The effects of the interaction between BIS sensitivity and DepT can be associated with the treatment responsiveness of individuals with MDD. Personality characteristics, such as low reward dependence or cooperativeness, have been considered risk factors for treatment-resistant MDD [44]. However, the influence of the interaction between ATs and BIS/BAS on the response rates and/or remission rates in MDD has not been investigated. Recently, the use of precision psychotherapy to achieve personalized psychiatry has been receiving attention [45]. A previous study suggests that the sensitivity change in BIS/BAS is associated with responsiveness to antidepressants and remission rates in individuals with MDD [46].

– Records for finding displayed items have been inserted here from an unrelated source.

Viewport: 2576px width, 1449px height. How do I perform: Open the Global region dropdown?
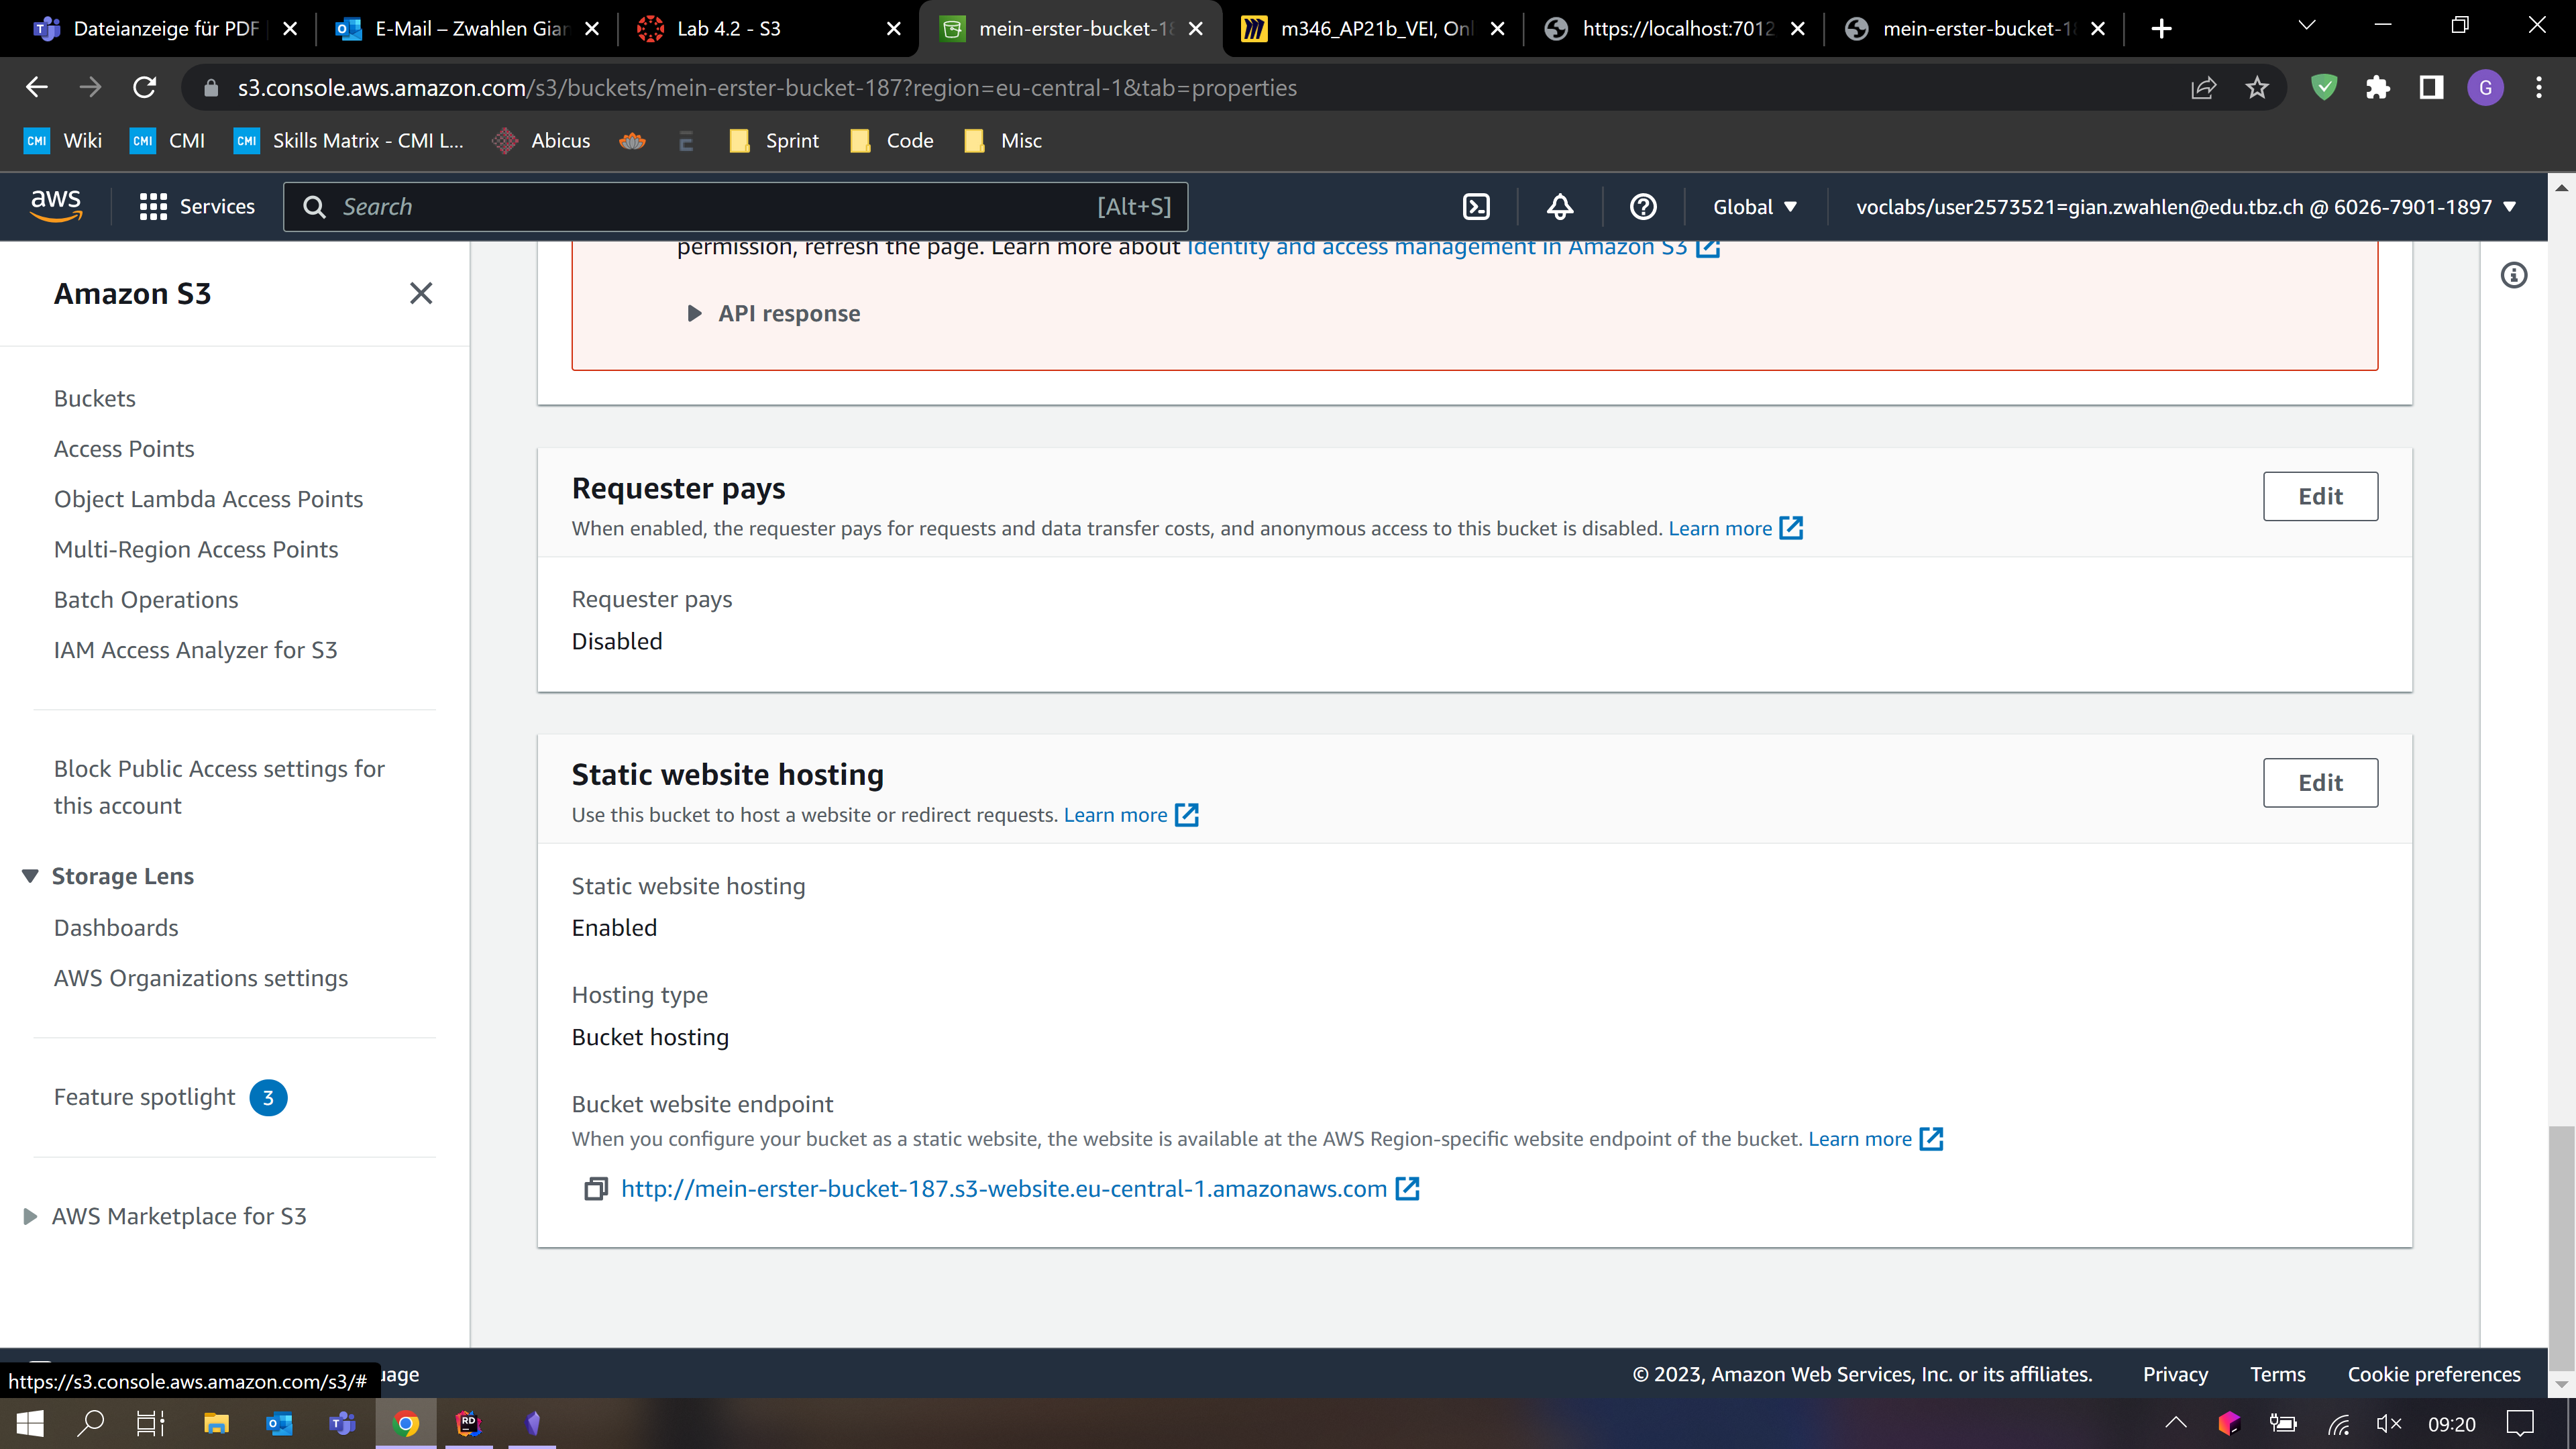pos(1755,207)
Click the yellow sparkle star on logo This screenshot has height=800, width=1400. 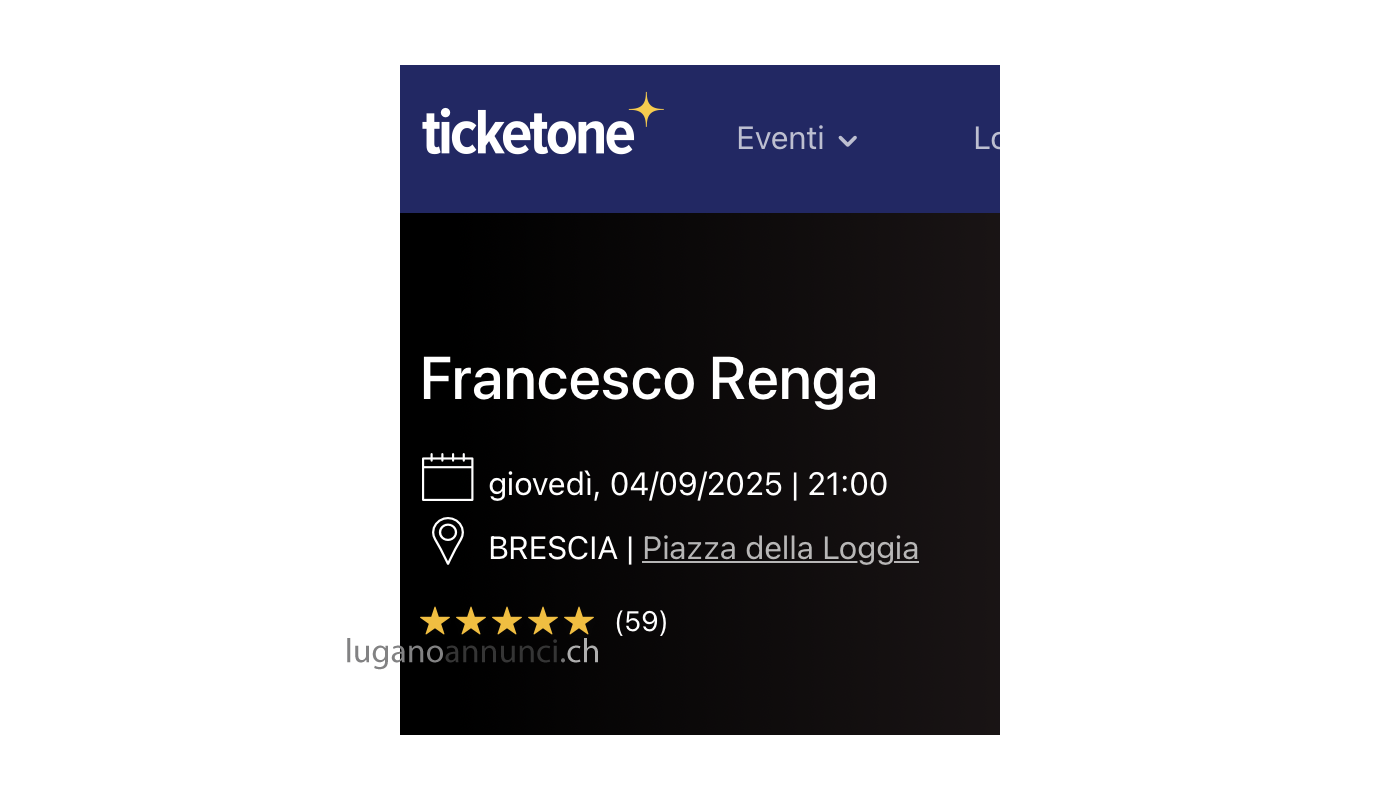pyautogui.click(x=646, y=109)
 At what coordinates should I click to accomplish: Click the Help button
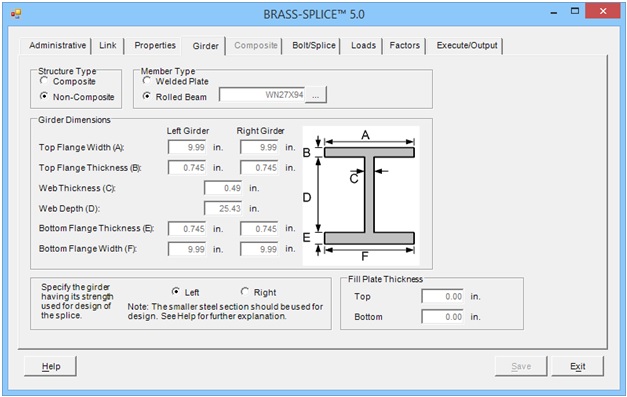pos(50,366)
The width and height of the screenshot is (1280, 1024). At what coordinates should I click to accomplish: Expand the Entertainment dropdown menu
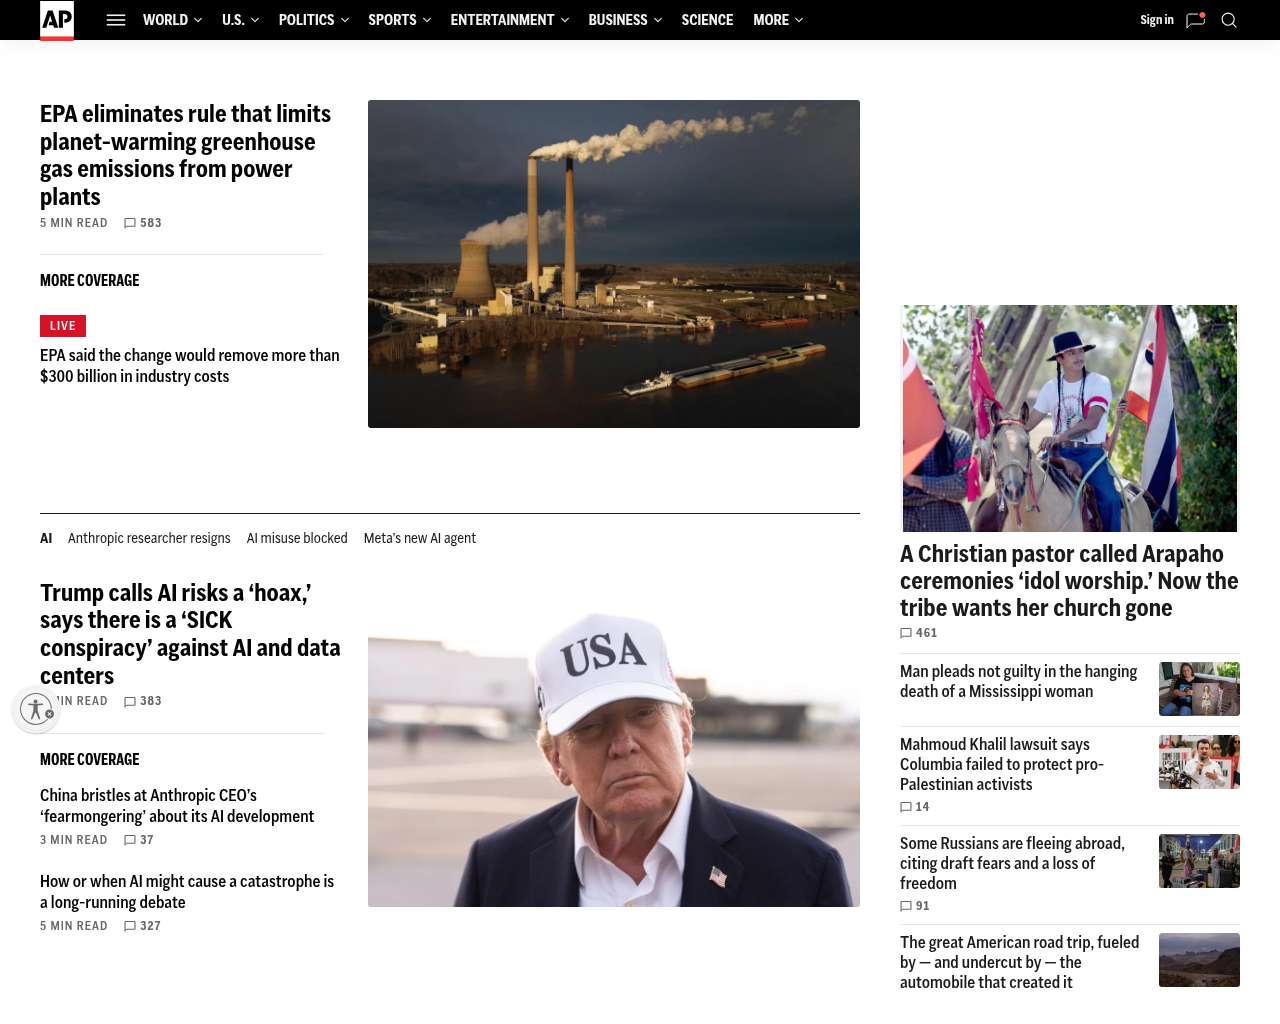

Furthermore, psychological intervention may be effective for depression; however, no significant changes in BIS/BAS sensitivity were observed [47]. Therefore, the BIS/BAS sensitivity change may be more susceptible to pharmaceutical rather than psychotherapeutic interventions. These data suggest that individuals with MDD and high BIS sensitivity and DepT may be resistant to both antidepressant treatment and psychotherapy. In future studies, we would like to investigate whether the change in BIS/BAS sensitivity in response to pharmacological and psychological interventions could be differentiated using ATs in individuals with MDD. Additionally, a future longitudinal study is warranted to investigate the prognosis of individuals with Midland both high BIS sensitivity and DepT.

The current research has several limitations:

• Owing to the cross-sectional design of the study, we could not determine the causal relationships among the variables.
• Because our sample included twice as many men as women and was recruited in a tertiary care setting, the generalizability of our findings to all individuals with MDD may be restricted.
• All the study participants were adults, thereby preventing generalization to individuals under the age of 20 years.
• Memory bias could have influenced the results of the self-reported assessments used in this study. Although most questions in these assessments were regarding the last few weeks or days, negative autobiographical memories caused by depression may have influenced the results of the questionnaires used in this study.
• The effects of medication on the results were not considered.
• The present study was conducted in Japan. Hence, generalizability to other countries may be limited.
• This study lacked information regarding genes associated with MDD [48].
• A previous study suggested that affective temperament and BIS/BAS are complementary but distinct entities [25]. Neuroticism may exhibit confounding effects on the relationship between BIS/BAS–AT–depression and between BIS–AT–depression [25]. However, we did not assess neuroticism in the present study. Hence, the regression models could not be extended, which could constitute a limitation of this study.

Despite these limitations, this is the first study regarding the effects of the interaction between BIS/BAS and ATs on DepS in individuals with MDD.

6. Conclusions

This study suggests that the effects of the interaction between BIS sensitivity and DepT worsen DepS in individuals with MDD. In a clinical setting, such interactions may be useful in addressing DepS associated with both BIS sensitivity and DepT. Our study presents important insights into the psychopathology of individuals with MDD.